The more weight that’s being carried around by the vehicle, the more demand that is being put on the engine to generate enough power to move all of it. In the case of a roof rack, you will also have additional wind drag to deal with which also affects your MPG.
Whenever the need for more power is needed, whether cruising or accelerating, the engine needs to burn more fuel to make it happen. Therefore, you end up having to fill up your fuel tank more often.
Keep in mind that excess weight resulting in lower gas mileage is often proportional to the amount of power a car produces. For example, an extra 100 pounds in a full size truck won’t be a big deal but that extra weight will have a big impact on your Smart car’s MPG.
2) Bad Spark Plugs
When spark plugs get worn out, you will have more engine misfires with your vehicle which will use up more fuel. You need to be sure to use the best quality spark plugs possible, so you can get the most miles out of them. Iridium spark plugs and platinum spark plugs are the two most preferred types.
3) Dirty Air Filter
There are many reasons to have a clean air filter, but one big reason is to have good fuel economy. If your air filter is clogged or dirty, less air makes its way into the combustion chamber making the engine work a lot harder to satisfy the power requirements of the driver.

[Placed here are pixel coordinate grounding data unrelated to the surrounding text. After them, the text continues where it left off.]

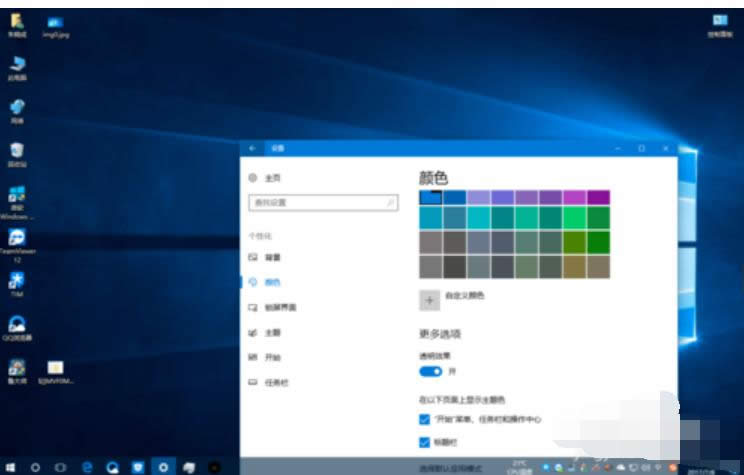
Task: Click the 自定义颜色 plus button
Action: coord(429,297)
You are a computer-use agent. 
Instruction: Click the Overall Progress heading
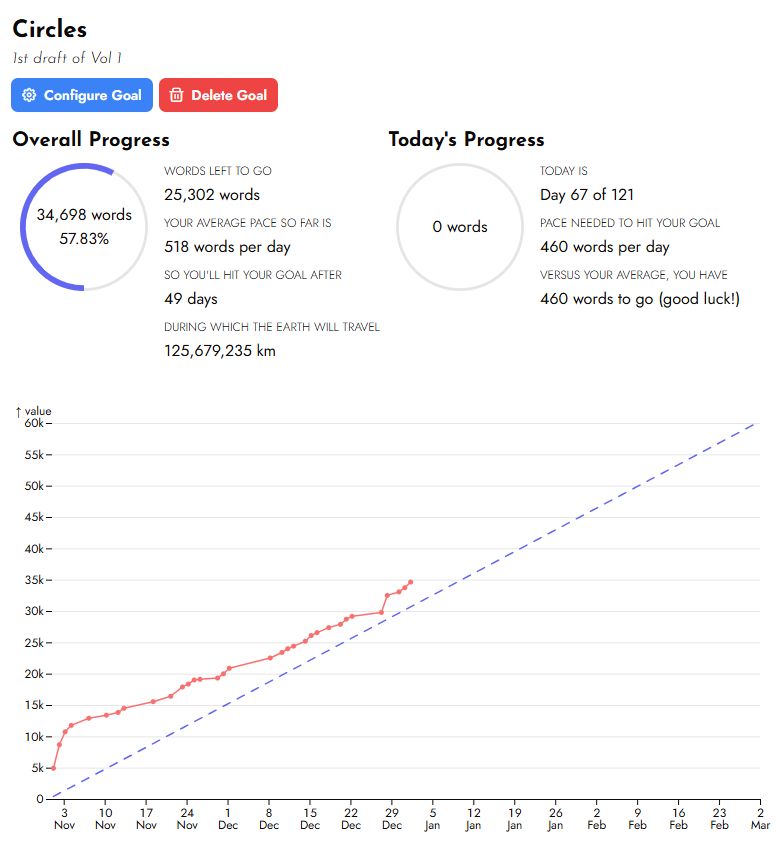pos(91,139)
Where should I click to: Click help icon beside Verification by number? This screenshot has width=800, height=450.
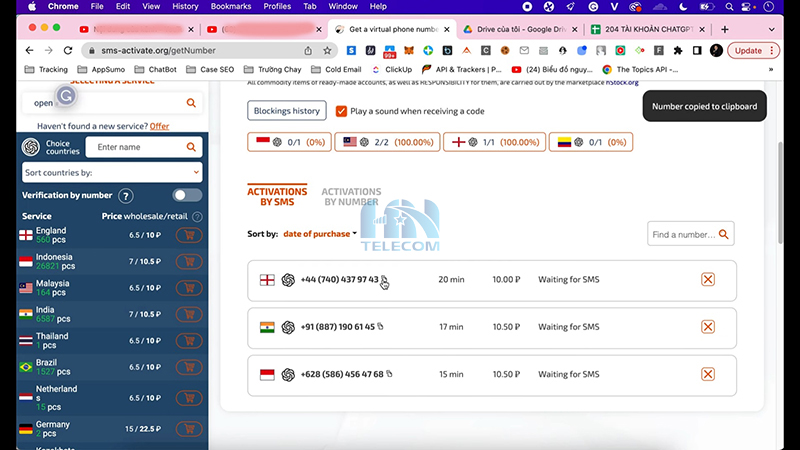[126, 196]
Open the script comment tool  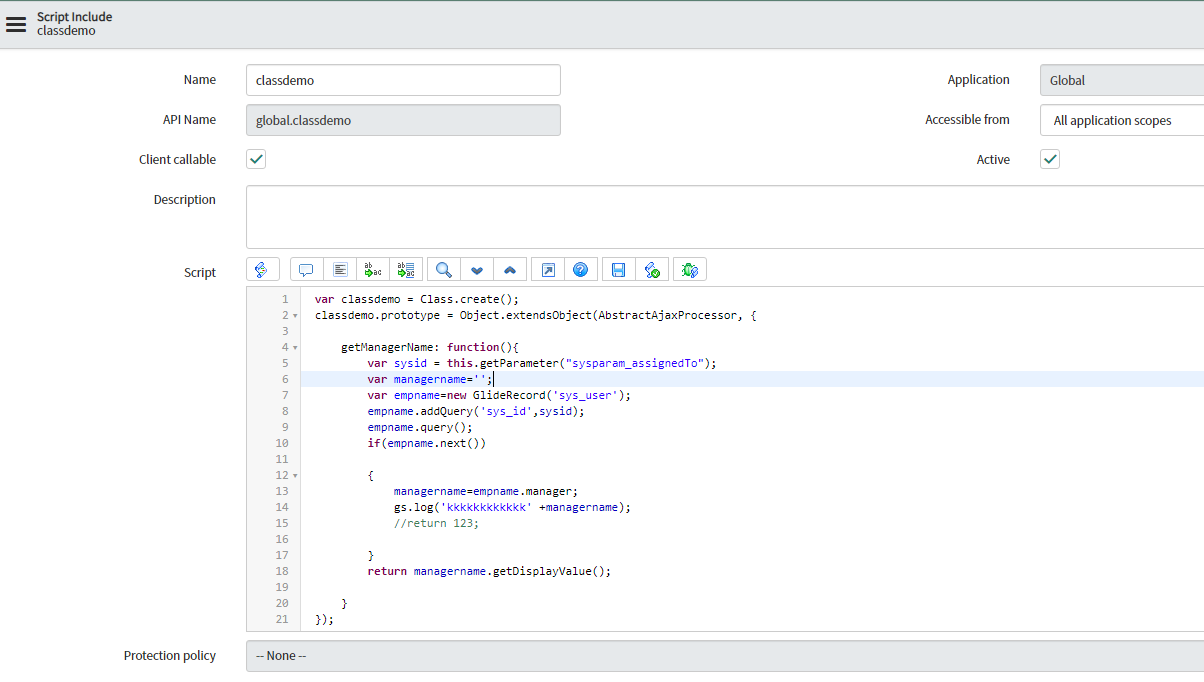point(305,269)
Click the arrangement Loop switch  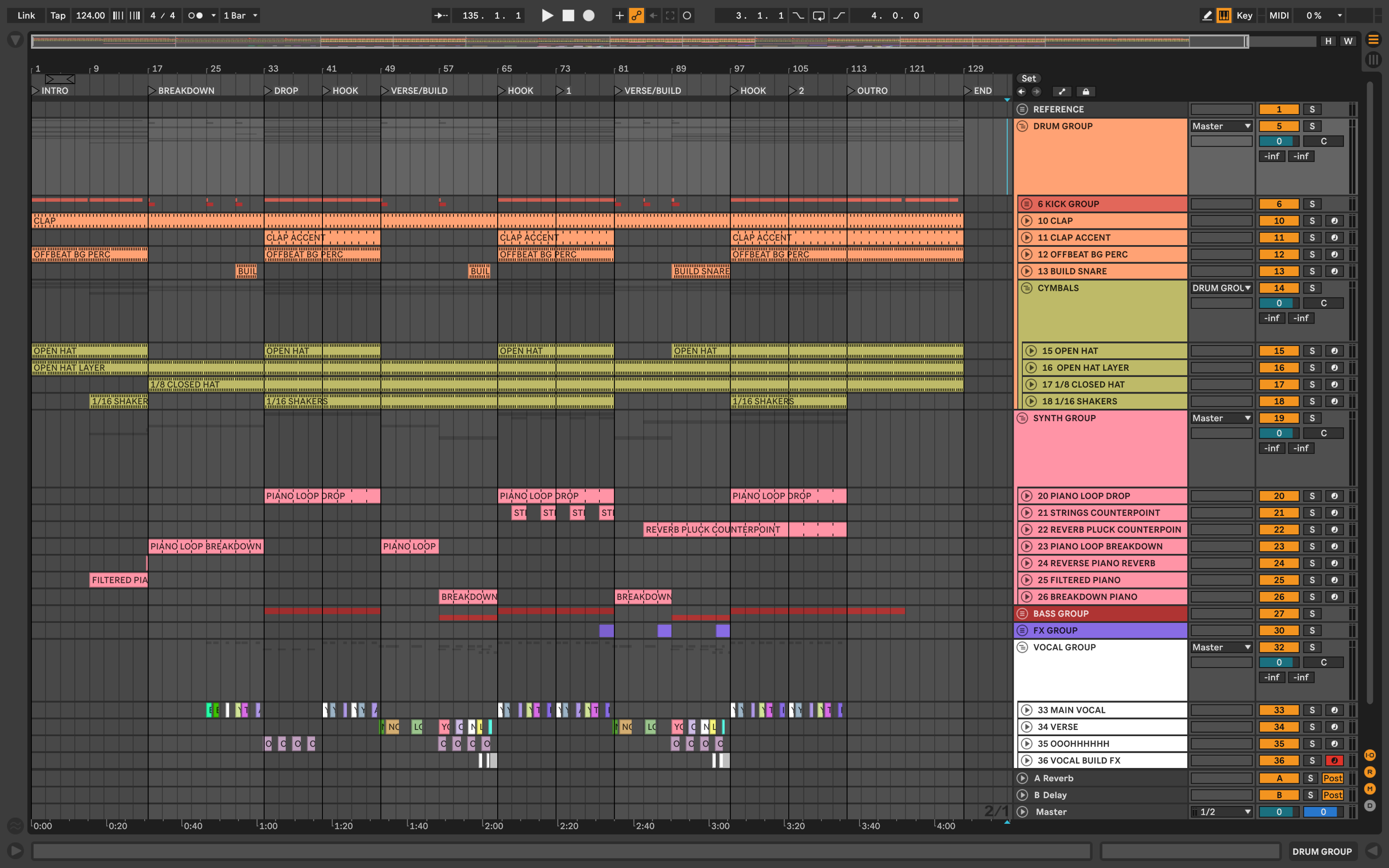(x=819, y=16)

This may even cause a running rich condition where the air/fuel mixture is not optimal. So, remember to change your air filter at the recommended interval set by the vehicle manufacturer. Your vehicle manual will have this information.
4) Low Tire Pressure
The tires on your vehicle need to be inflated to the proper amount of air pressure, usually between 32 PSI and 34 PSI on the majority of vehicles out there. A good tire pressure gauge is something everyone should own.
If you’re driving a vehicle with low tire pressure on any or all the tires, it creates more wear and resistance for those tires. This causes the engine to work harder to make up for the additional resistance, which means more fuel will need to be used to power the engine.
5) Bad Oxygen Sensor
Your engine has oxygen sensors which keep track of the mixture of air and fuel in the internal combustion chamber. Based on what it senses, it tells the powertrain control module to add the correct amount of fuel.
But if the oxygen sensor is faulty, the system may automatically add more fuel even if the engine doesn’t need it.
6) Old Engine Oil
Not only do your spark plugs need to be in good shape, but you must ensure that you regularly change the oil and replace the oil filter as well. Over time, engine oil becomes thicker and has different flow properties.
Because of this, there is increased resistance within components of your engine. This leads to more fuel being needed to move a vehicle.
7) Improper Gear Changes
This is especially true with manual transmissions but also applies to automatics with sport modes. Don’t change gears too early or too late. If you try to upshift at too low of an RPM, the engine has to work harder to accelerate.
Alternatively, if you constantly let your engine run in the upper RPM range in your powerband since you enjoy the extra power, keep in mind that you’re also burning a lot more fuel.
8) Driving Too Fast
Believe it or not, the difference between going 80 MPH and 70 MPH could mean the consumption of 25% more fuel. The two biggest factors that contribute to this are wind resistance and gear ratio. That is why it is always best to just drive the speed limit or be as close to it as possible. Otherwise, you will be using up more fuel than needed.
In addition, don’t gun it off the line every time when the light turns green. Smooth acceleration will save you a lot of gas, especially when there’s another red light a couple blocks ahead.
9) Air Conditioning
When you use the air conditioner, more demand is put on the engine. As a result, it must burn more fuel to meet this demand. Use standard ventilation from the blower if possible or simply roll down your windows when driving at slower speeds like on typical city streets.
Keep in mind that driving with your windows open also burns more fuel because the openings create a dragging effect which slows the vehicle down. This is especially true at higher speeds such as on the highway. In that case, using the AC is the better option.